Central Dredging Association
- Abbreviation: CEDA
- Formation: 1978
- Type: NGO
- Legal status: Charity
- Purpose: Professional association
- Headquarters: Delft
- Location: The Netherlands;
- Region served: Europe, Africa, Middle East
- General Manager: Anna Csiti
- Website: www.dredging.org

= Central Dredging Association =

The Central Dredging Association (CEDA), founded in 1978, is an independent, non-profit, non-governmental, professional society for the dredging industry. It provides an independent forum for people involved in activities related to dredging and marine construction in Europe, Africa and the Middle-East, and aims to generate and disseminate impartial knowledge and information about dredging in these regions. It is one of three dredging associations that together form the World Organisation of Dredging Associations (WODA).

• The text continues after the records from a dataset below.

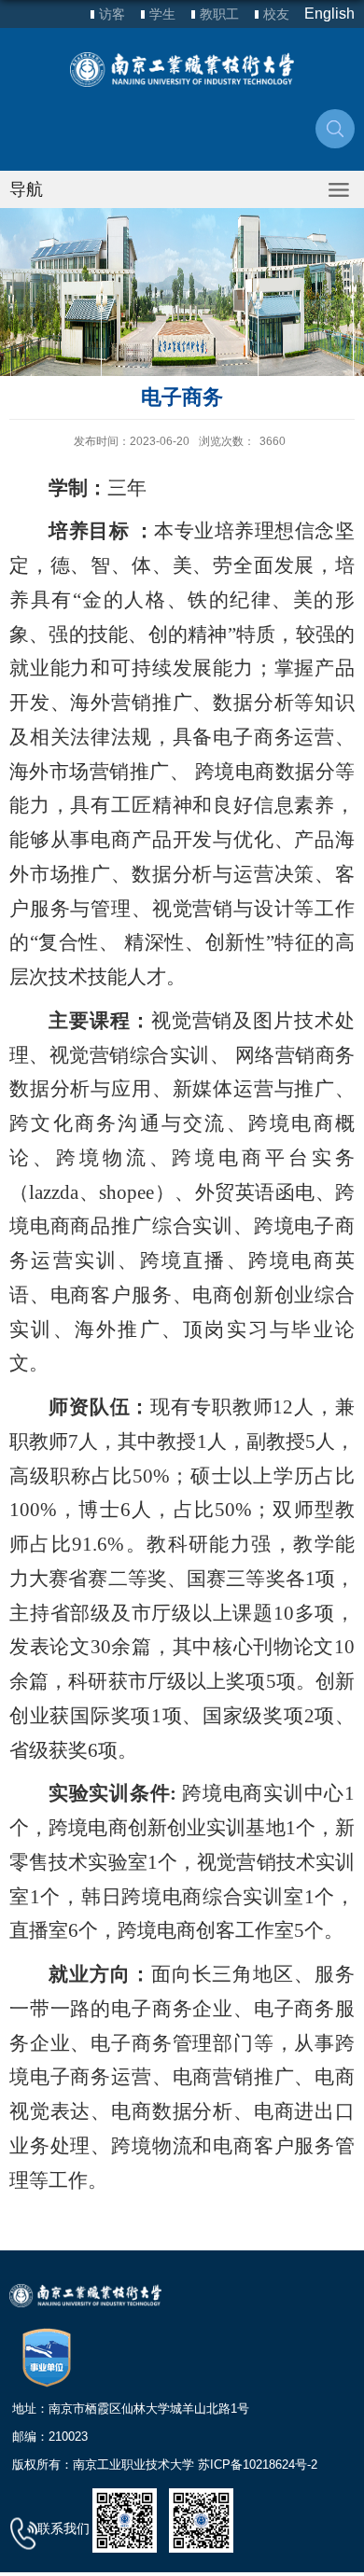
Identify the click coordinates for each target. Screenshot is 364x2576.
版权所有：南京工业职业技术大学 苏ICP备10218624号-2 (164, 2465)
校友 (276, 14)
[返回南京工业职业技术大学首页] (182, 69)
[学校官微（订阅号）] (201, 2519)
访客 (112, 14)
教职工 (219, 14)
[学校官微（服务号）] (124, 2519)
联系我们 (63, 2528)
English (329, 13)
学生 (162, 14)
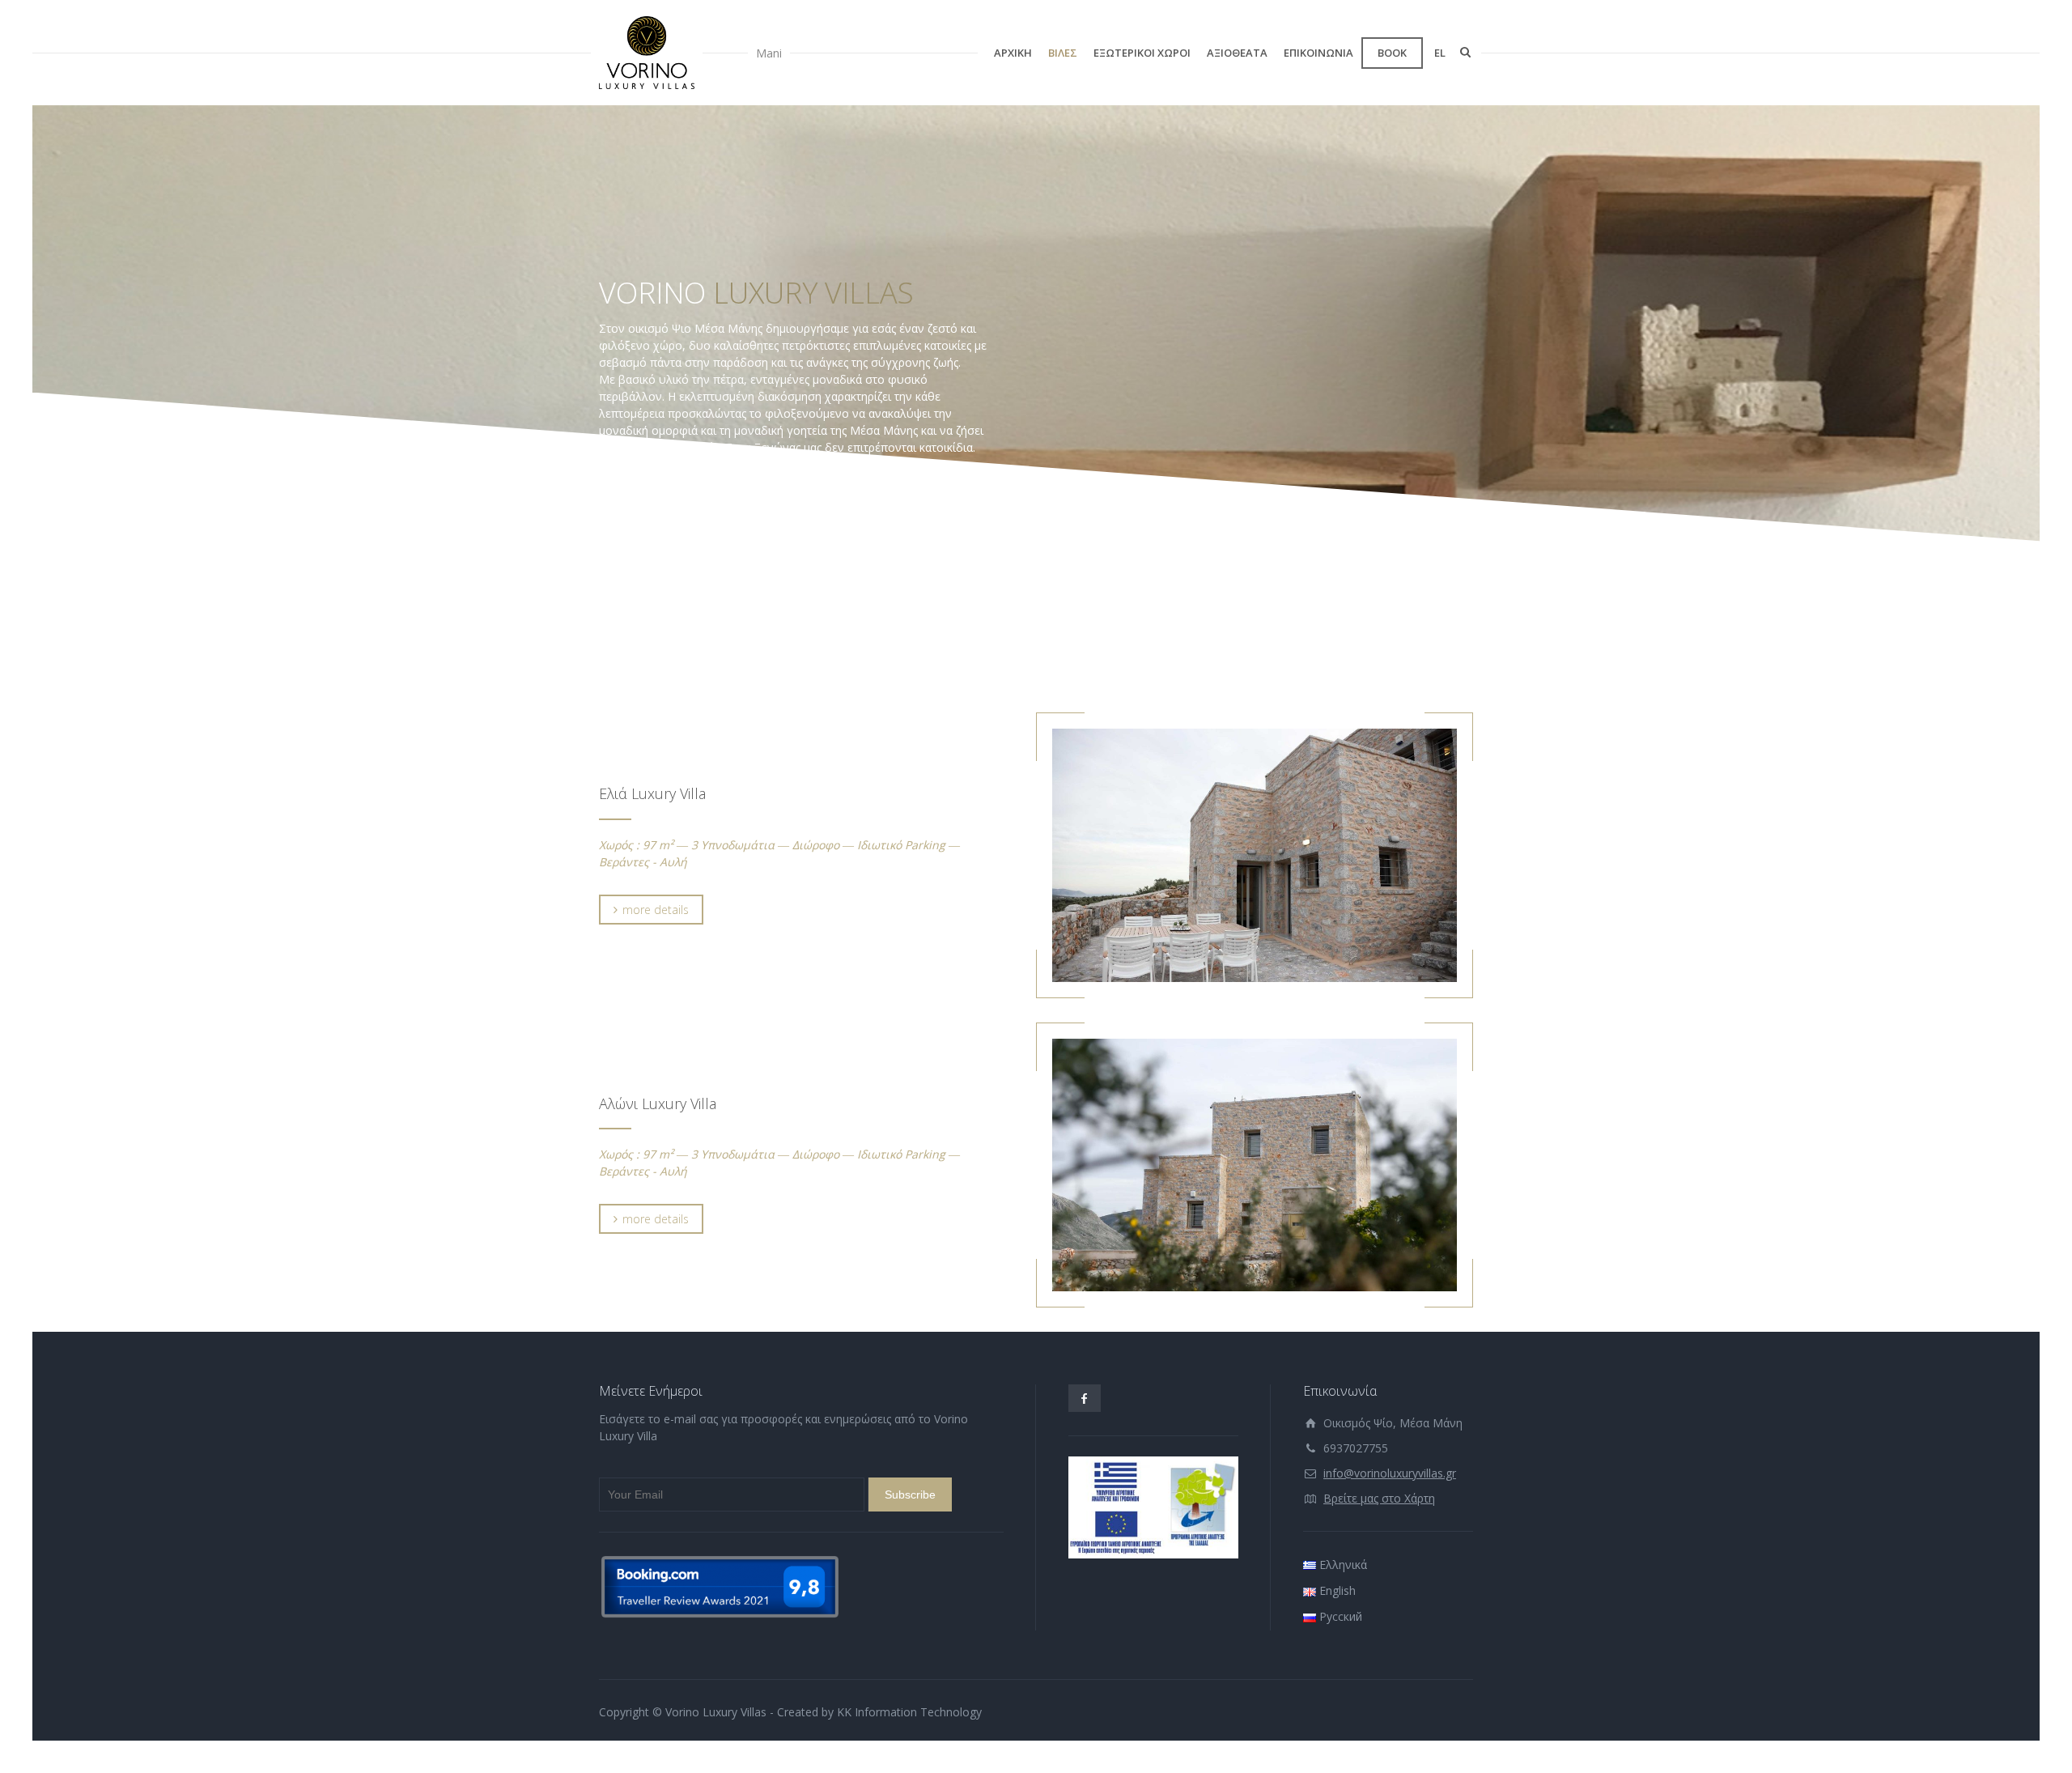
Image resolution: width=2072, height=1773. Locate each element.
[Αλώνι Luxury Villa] (1254, 1165)
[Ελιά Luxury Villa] (1254, 855)
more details (655, 909)
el (1440, 52)
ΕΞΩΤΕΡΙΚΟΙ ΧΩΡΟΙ (1142, 52)
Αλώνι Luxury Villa (657, 1103)
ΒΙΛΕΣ (1062, 52)
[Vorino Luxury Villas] (646, 52)
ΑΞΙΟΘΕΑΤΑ (1237, 52)
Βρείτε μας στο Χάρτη (1379, 1498)
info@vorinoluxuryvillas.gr (1389, 1473)
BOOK (1392, 52)
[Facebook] (1084, 1398)
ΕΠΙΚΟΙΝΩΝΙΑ (1318, 52)
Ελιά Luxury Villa (652, 793)
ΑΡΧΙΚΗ (1013, 52)
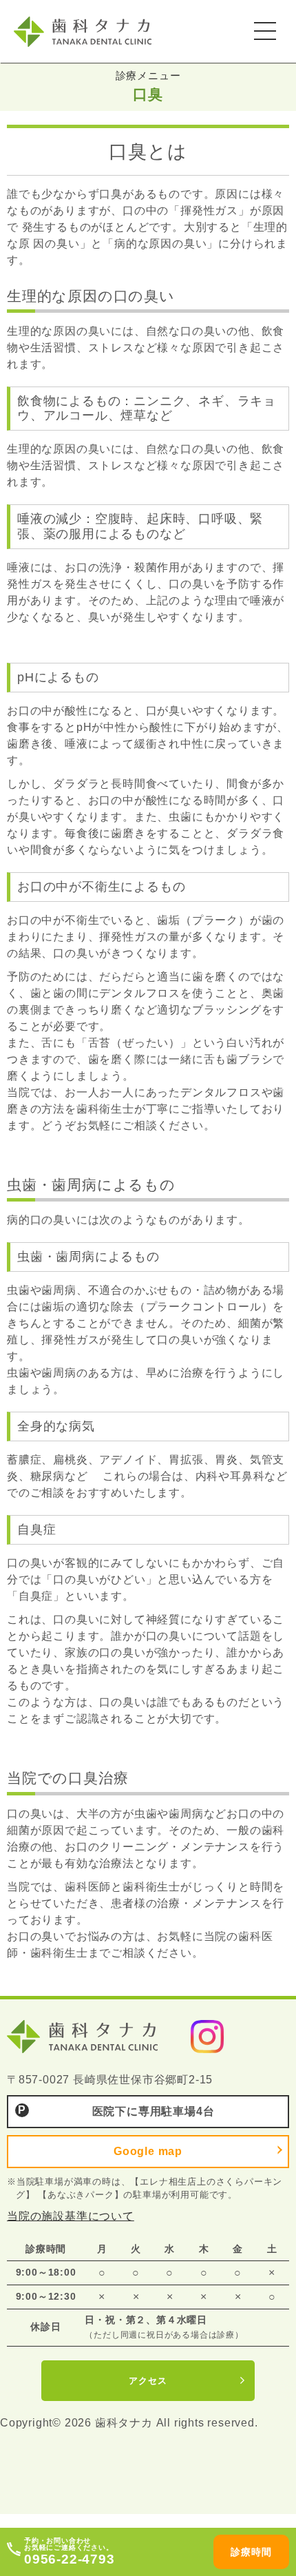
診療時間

Its British section is a learned 'Associated Society' of the UK Institution of Civil Engineers.

==History==
CEDA was launched at the 8th World Dredging Congress in Amsterdam in November 1978. By 2008 its membership (predominantly scientists, academics, engineers and practitioners) had grown to represent over 40 countries.

==Activities==
CEDA organises events including international conferences, seminars and technical meetings, site visits and training courses; in November 2013, it organised the CEDA Forum in Rotterdam. It also produces publications including conference proceedings with peer-reviewed papers, and provides technical and scientific advice.